NMOSD, neuromyelitis optic spectrum disorder; NMO, neuromyelitis optic; MS, multiple sclerosis; CTLs, controls; ARR, annualized relapse rate; EDSS, expanded disability status scale; UA, uric acid; CSF, cerebrospinal fluid; OCBs, oligoclonal bands; MRI, magnetic resonance imaging; SD, standard deviation; N/A, not available.

Study population characteristics NMOSD, neuromyelitis optic spectrum disorder; NMO, neuromyelitis optic; MS, multiple sclerosis; CTLs, controls; ARR, annualized relapse rate; EDSS, expanded disability status scale; UA, uric acid; CSF, cerebrospinal fluid; OCBs, oligoclonal bands; MRI, magnetic resonance imaging; SD, standard deviation; N/A, not available.

Biochemical assays

Lumbar punctures were performed under standardized conditions at the L3–L4 or L4–L5 interspace. Cerebrospinal fluid samples were collected and immediately aliquoted, and frozen at −80°C until further use. Blood samples were collected at the same visit time and analyzed. Cerebrospinal fluid and serum UA levels were measured using a Clinical Analyzer 7180‐ISE (Hitachi High‐Technologies, Tokyo, Japan) according to the manufacturer's instructions. Cerebrospinal fluid and serum albumin were quantified to calculate the CSF Albumin Index (CSF AI) as a validated marker for BBB integrity (Tibbling, Link, & Ohman, 1977).

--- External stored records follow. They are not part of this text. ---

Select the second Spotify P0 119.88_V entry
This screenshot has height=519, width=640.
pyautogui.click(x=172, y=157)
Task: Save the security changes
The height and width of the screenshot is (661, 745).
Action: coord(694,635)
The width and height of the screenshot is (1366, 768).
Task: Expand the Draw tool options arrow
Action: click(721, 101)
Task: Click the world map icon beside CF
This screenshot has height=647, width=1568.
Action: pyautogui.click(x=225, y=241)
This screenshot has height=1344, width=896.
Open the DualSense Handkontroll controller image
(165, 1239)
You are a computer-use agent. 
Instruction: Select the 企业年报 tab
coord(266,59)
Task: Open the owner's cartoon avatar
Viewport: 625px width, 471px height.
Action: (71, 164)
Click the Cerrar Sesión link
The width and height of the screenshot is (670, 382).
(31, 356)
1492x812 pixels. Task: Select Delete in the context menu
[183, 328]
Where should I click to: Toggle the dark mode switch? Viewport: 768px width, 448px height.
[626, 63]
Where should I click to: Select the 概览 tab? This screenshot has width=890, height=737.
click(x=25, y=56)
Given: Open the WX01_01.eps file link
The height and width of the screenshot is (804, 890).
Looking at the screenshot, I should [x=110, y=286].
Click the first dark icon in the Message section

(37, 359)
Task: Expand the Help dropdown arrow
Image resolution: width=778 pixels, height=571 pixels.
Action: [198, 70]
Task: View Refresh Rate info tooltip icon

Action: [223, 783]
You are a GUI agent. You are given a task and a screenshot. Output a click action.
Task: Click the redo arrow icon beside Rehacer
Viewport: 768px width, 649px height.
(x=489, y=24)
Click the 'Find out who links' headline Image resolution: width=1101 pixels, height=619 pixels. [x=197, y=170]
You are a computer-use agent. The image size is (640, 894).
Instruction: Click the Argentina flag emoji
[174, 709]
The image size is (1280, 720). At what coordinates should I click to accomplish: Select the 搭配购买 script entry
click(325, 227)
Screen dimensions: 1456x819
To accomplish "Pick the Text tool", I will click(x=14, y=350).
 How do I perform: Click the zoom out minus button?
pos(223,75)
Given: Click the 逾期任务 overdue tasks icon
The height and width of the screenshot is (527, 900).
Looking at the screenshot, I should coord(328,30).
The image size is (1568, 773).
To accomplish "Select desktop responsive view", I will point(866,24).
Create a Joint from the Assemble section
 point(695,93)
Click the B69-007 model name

Albumin in CSF and serum was measured by routine automated laser photometry and the CSF/serum albumin ratio (CSF AI) was used to evaluate BBB disturbance (BBB index). CSF white blood cells (WBC), total protein concentration (TP), glucose (Glu), chloride (CL), NMO–immunoglobulin G (IgG), and the absence/presence of oligoclonal bands (OCB) were determined by the clinical laboratories at the Third Affiliated Hospital of Sun Yat‐sen University. The method of NMO‐IgG testing in serum was as described previously (Long et al., 2012).

MRI scanning

Brain, spinal cord, or optic nerve magnetic resonance imaging (MRI) scanning to detect NMOSDs was performed using a GE 1.5T MR scanner (General Electric, Milwaukee, WI, USA). The conventional MRI protocols were described in our previous paper (Zhang et al., 2014). Gadopentate dimeglumine (Gd‐DTPA) was intravenously administered at a dose of 0.1 mmol/kg, and at about 15 min after contrast injection, the T1‐weighted sequence was repeated. Patients were considered active upon MRI if there were one or more enhancing lesions in the T1‐weighted spin echo images after Gd‐DTPA injection. Lesion number and location were measured on axial sections with T2‐FLAIR sequences.

Statistical analysis

Data are presented as mean ± SD or median with range. Differences in CSF and serum UA levels between NMOSDs and controls were analyzed by t‐tests. An independent t‐test was performed using the mean difference in CSF UA levels among subgroups of BBB integrity (intact, CSF AI < 9.0; impaired, CSF AI ≥ 9.0), gender, disease duration (≤12 months, >12 months), annualized relapse rate (ARR), disease activity, brain or spinal cord lesions upon MRI, and EDSS score. Correlations between CSF UA levels and age, serum UA levels, and CSF AI were analyzed using the Pearson test, and correlations between CSF UA levels and disease duration, EDSS score, CSF routine, and disease activity on MRI were analyzed using the Spearman's rank test. Multiple regression analysis using a stepwise method was performed to identify factors affecting CSF UA levels. A p < 0.05 was considered statistically significant. All statistical analyses were performed using SPSS 16.0 (SPSS Inc., Chicago, IL, USA).

Results

Patient demographic characteristics are presented in Table 1. In NMOSDs, the ratio of female to male was 29:9, the disease age of onset was 38.2 (range 17–65) years, the mean duration of disease was 23.9 (range 0.3–192) months, ARR was 0.8 (range 0.25–3.5), and mean EDSS score was 4.2 (range 1–8.5). Additionally, positive OCB in the cerebrospinal fluid was 23.7% and serum NMO‐IgG was 55.3% in the NMOSDs patients (seropositive NMO‐IgG was 71.4% [15/21] in NMO, 33.3% [2/6] in recurrent optic neuritis, 42.9% [3/7] in Asian optic‐spinal MS, 50% [1/2] in optic neuritis associated with systemic autoimmune disease, 0% [0/2] in optic neuritis associated with brain lesions typical of NMO). As showed in Table 1 and Fig. 1, compared with CTLs (4.55 ± 1.96 μmol/L), CSF UA levels were significantly increased in the NMOSDs patients (6.71 ± 3.17 μmol/L, p = .002) (Fig. 1A). However, there was no significant difference in serum UA levels between NMOSDs and CTLs (231.2 ± 79.16 vs., 213.0 ± 57.0 μmol/L, p = .277) (Fig. 1B).
Figure 1

CSF UA and serum UA in NMOSDs and contols. CSF UA levels were significantly increased in the NMOSDs patients compared with CTLs (p=0.002, A). And serum UA differences between NMOSDs and CTLs were not statistically significant (p=0.277, B)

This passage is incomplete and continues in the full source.